Reno is another city that people escape to for affordable housing, but it's not a contiguous suburb, either. Reno Mayor Bob Cashell views Reno as part of a giant metropolis extending 220 miles from Reno to San Francisco. Of course, the California side of this line is full of sequential UGB's and other restrictions. Placer County has placed everything east of Bell Road in Auburn as "large lot zoning." And, in this case, the lots are so large that subdivisions cannot be established, with the typical "country estate" home on 5 acres going for $700,000.

The Sacramento area land use restrictions have helped Cashell's legacy. He is retiring as mayor, this fall (2014). In the past 12 years, Cashell presided over Reno's best years, when the city quickly emerged into a medium sized market with thriving residential suburbs and several new shopping centers. Just a few days ago, Cashell's legacy was enhanced by the announcement of the new Tesla car battery plant in Reno, bringing 6000 jobs to the region, and 32000 newcomers over the next 20 years.

The coast does not provide affordable housing. San Luis Obispo is a delightful college town with many cultural and food amenities, but a strict UGB results in apartments of $1200+. Although Ventura County is actually adjacent to Los Angeles, it is very expensive due to the legacy of Maria VanderKolk and many others. Rents go down in the artistic hippie town of Ojai, but not by much.

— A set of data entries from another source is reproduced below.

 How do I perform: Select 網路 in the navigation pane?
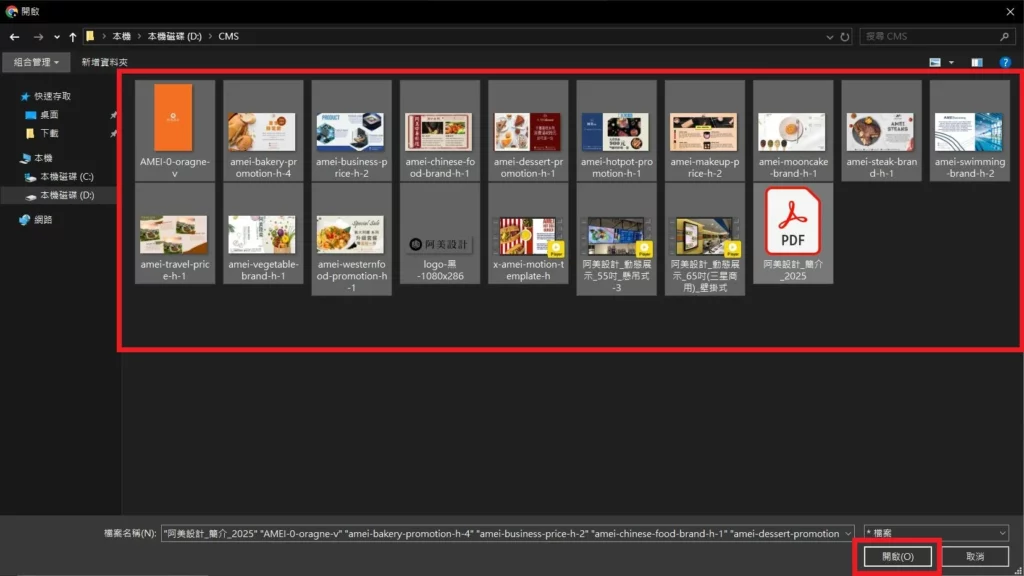tap(42, 220)
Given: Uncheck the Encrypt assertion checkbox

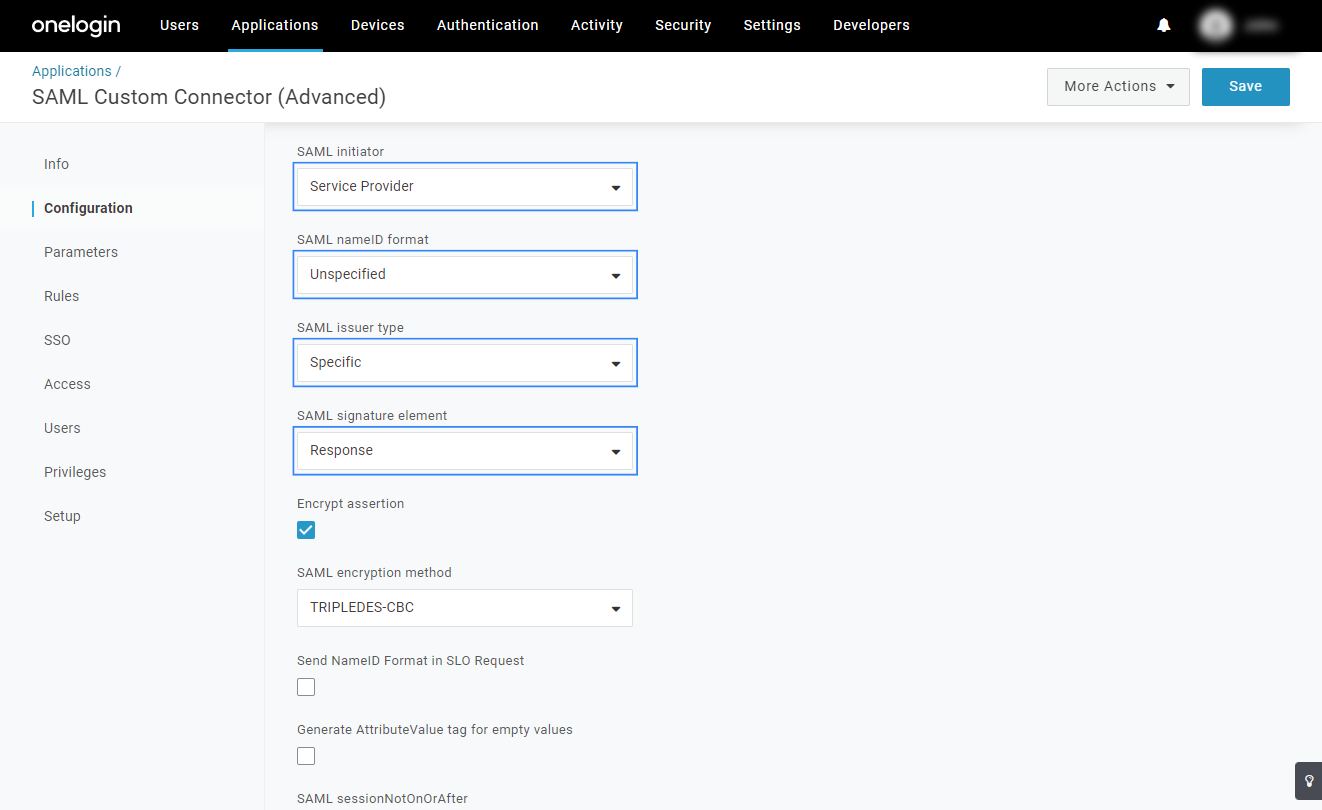Looking at the screenshot, I should [x=306, y=530].
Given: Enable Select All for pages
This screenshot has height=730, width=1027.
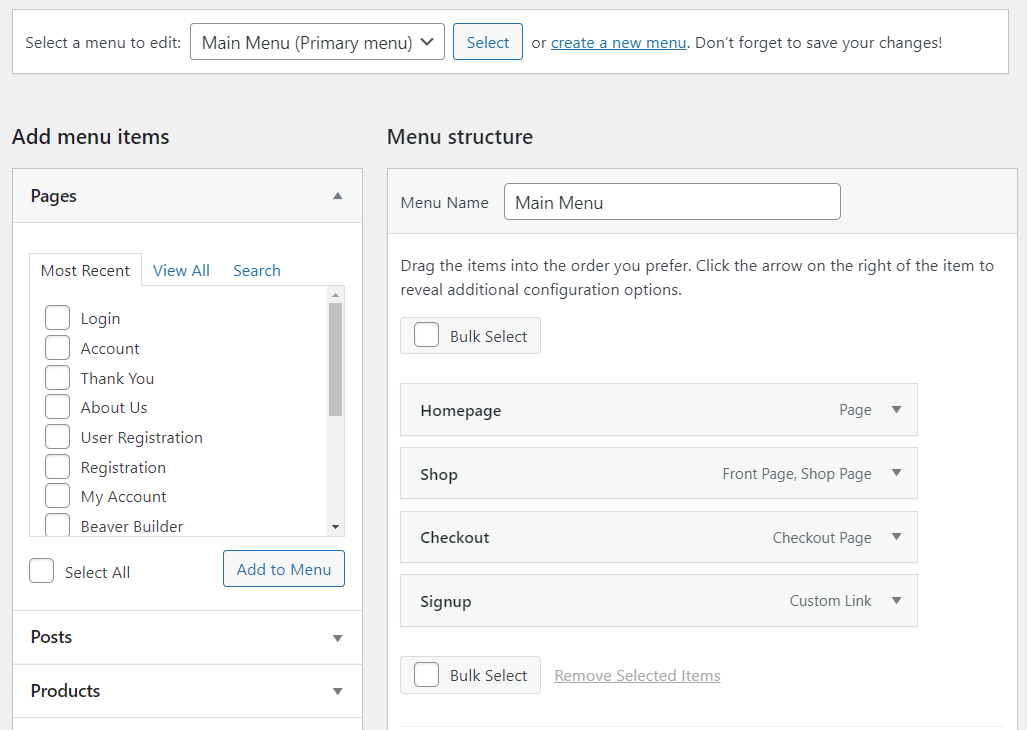Looking at the screenshot, I should 41,571.
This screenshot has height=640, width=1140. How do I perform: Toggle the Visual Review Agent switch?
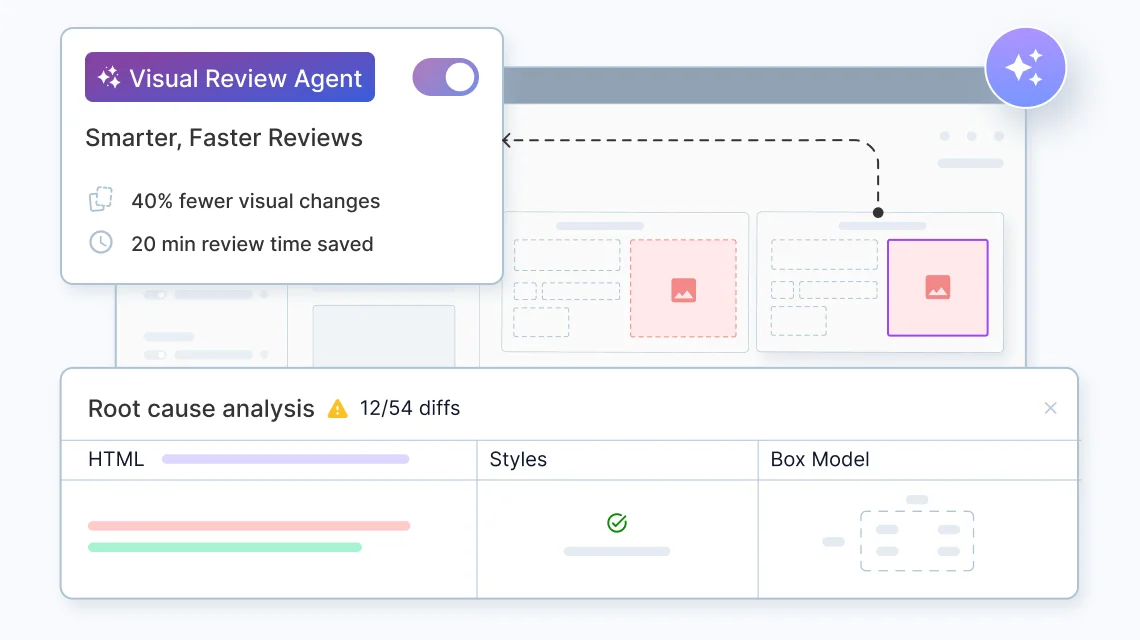coord(445,77)
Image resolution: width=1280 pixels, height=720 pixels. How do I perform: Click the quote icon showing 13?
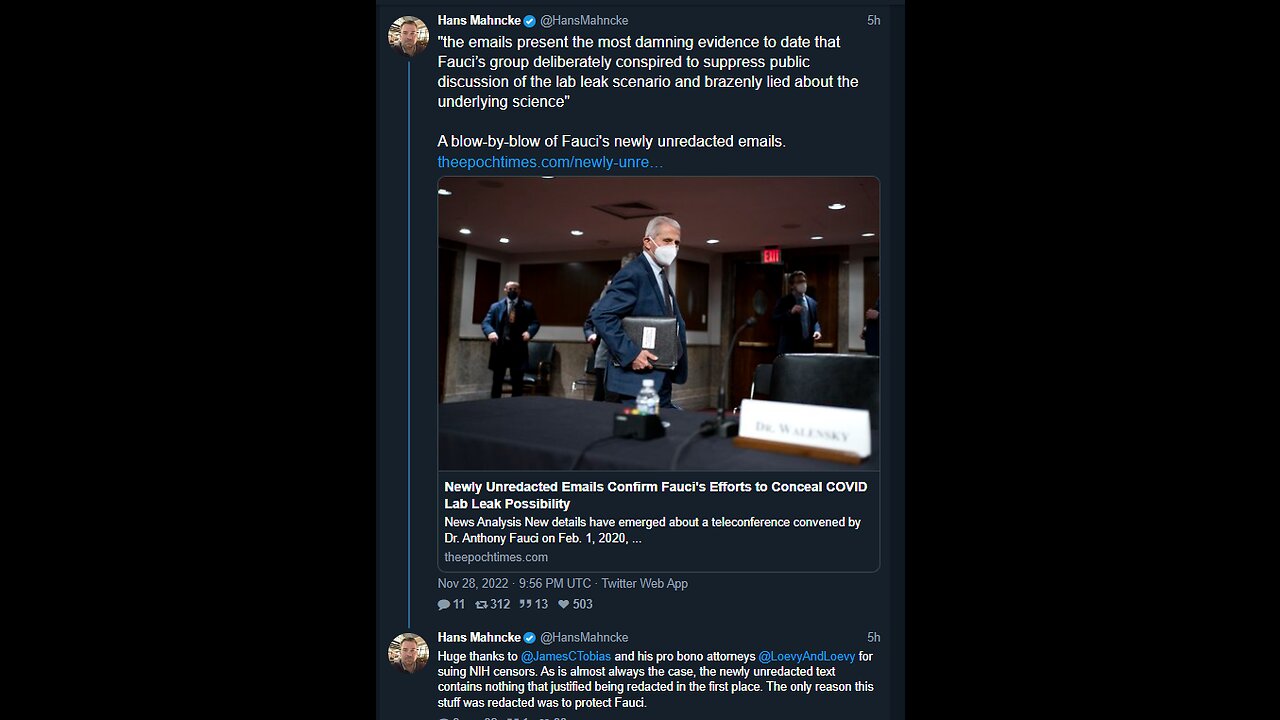pyautogui.click(x=525, y=604)
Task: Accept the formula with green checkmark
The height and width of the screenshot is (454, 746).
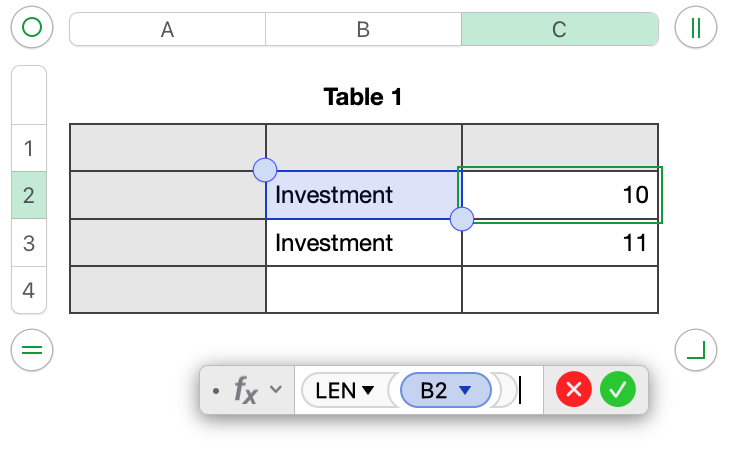Action: [618, 390]
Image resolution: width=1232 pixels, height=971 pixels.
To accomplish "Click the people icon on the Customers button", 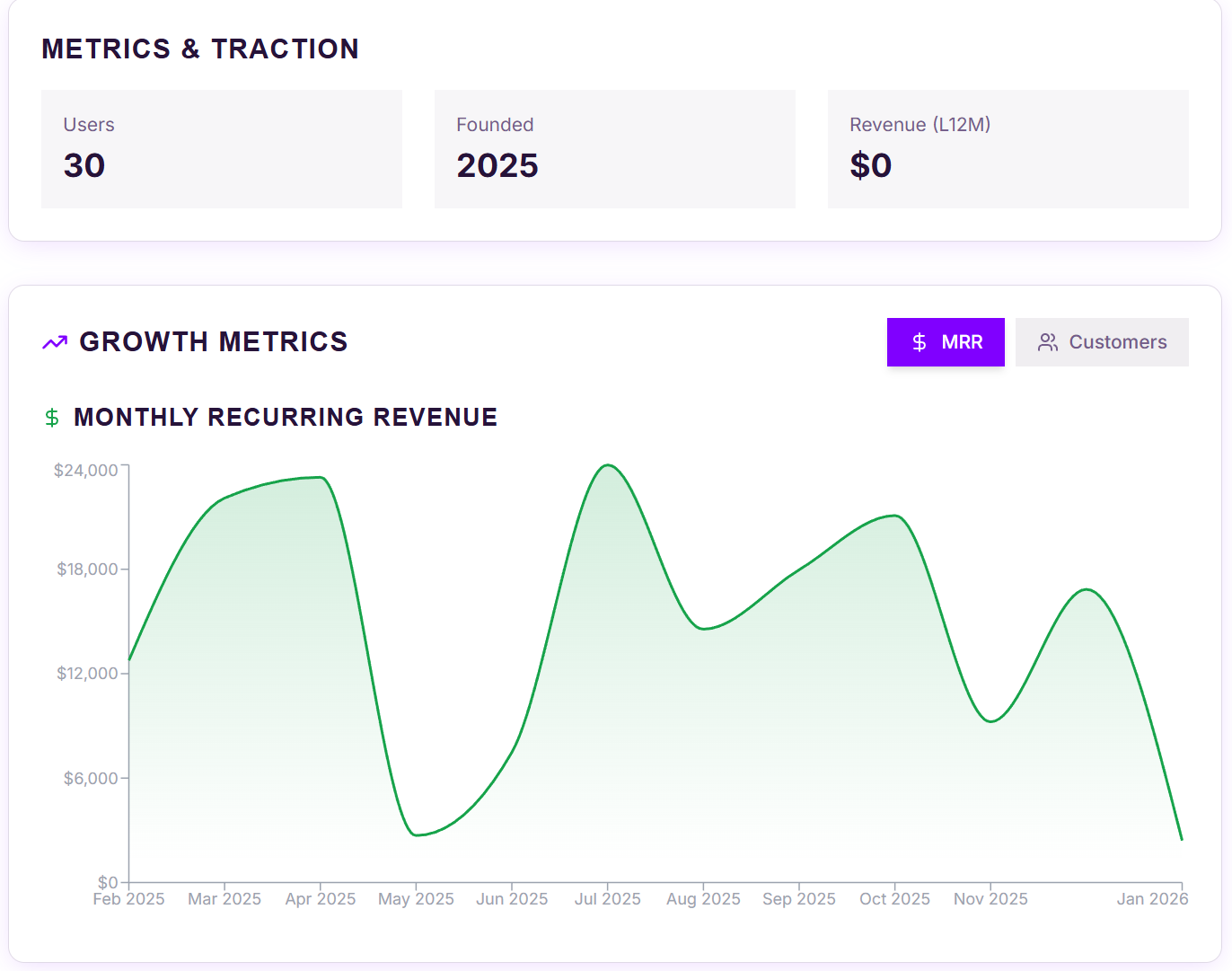I will 1047,341.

However, the conservation efforts of VanderKolk and others in Ventura County are admirable. Thousand Oaks is 20% open space, and we all need open space. Unfortunately, Ventura County anti-growth regulations are superseded in intensity by the much stronger anti-growth forces further up the coast in Santa Barbara, the Santa Ynez Valley, and the aforementioned San Luis Obispo.
San Luis Obispo and Santa Barbara Counties are expensive, and less than 1% developed, due to anti-growth forces stronger than anything in Ventura County.

The California coast is not like many areas of the east coast or gulf of Mexico, that have greater amounts of suburbanization. Although the LA Coastal Plain is the most heavily populated coastal plain in the US, there is still plenty of room for more affordable housing northward on the coast all the way to Pacifica. Ronald Reagan did not like the amount of federally owned land on the coast. He wanted every Californian to have beachfront property.

I agree, although like Thousand Oaks, I propose leaving 20% as open space (as public parks on the coast). That's a good balance - Dallas is 17% open space. Also, auction off the Owens Valley from Bishop to Ridgecrest. That would solve the affordable housing problem, and singles and young couples stuck in Los Angeles could finally leave to own bargain priced land. Ronald Reagan and Frank Lloyd Wright, who also advocated decentralization, must think alike.

the young are largely minority

Left out of your discussion is that young families, who are priced out of many of CA's urban areas, are substantially minority. In fact, young and minority are almost synonymous terms these days. Existing homeowners in these "protected" areas are often older and white, and they are seeing their home values increase rapidly. Now, this is liberal CA. No one would be so crass as to say that a young minority who scores big in a tech IPO should be prevented from buying where they want. However, they can make sure that it is only those who do score big who can buy in their neighborhood, ensuring that they probably won't have too many minority neighbors for the remainder of their lives.

Minorities and Housing Affordability

Good point, and along the coast, cities such as Thousand Oaks and San Luis Obispo are nearly 100% white. Riverside County has a large Hispanic population, however, the RCIP (Riverside County Integrated Project, 1999) helped cause the first housing bubble, due to environmental regulations and impact fees. Today, Riverside County, even the Coachella Valley and Palm Springs, is experiencing its second housing bubble. Riverside and San Bernardino county land rents are increasing dramatically as you can see on these maps by the Hoffmann Land Index:
It is increasingly difficult for minorities to find housing in the Inland Empire. Also, the gay population, many of whom are single, can no longer afford the coast, and move to inland areas and Las Vegas. Current housing policies in California do not favor home ownership for minorities and gays.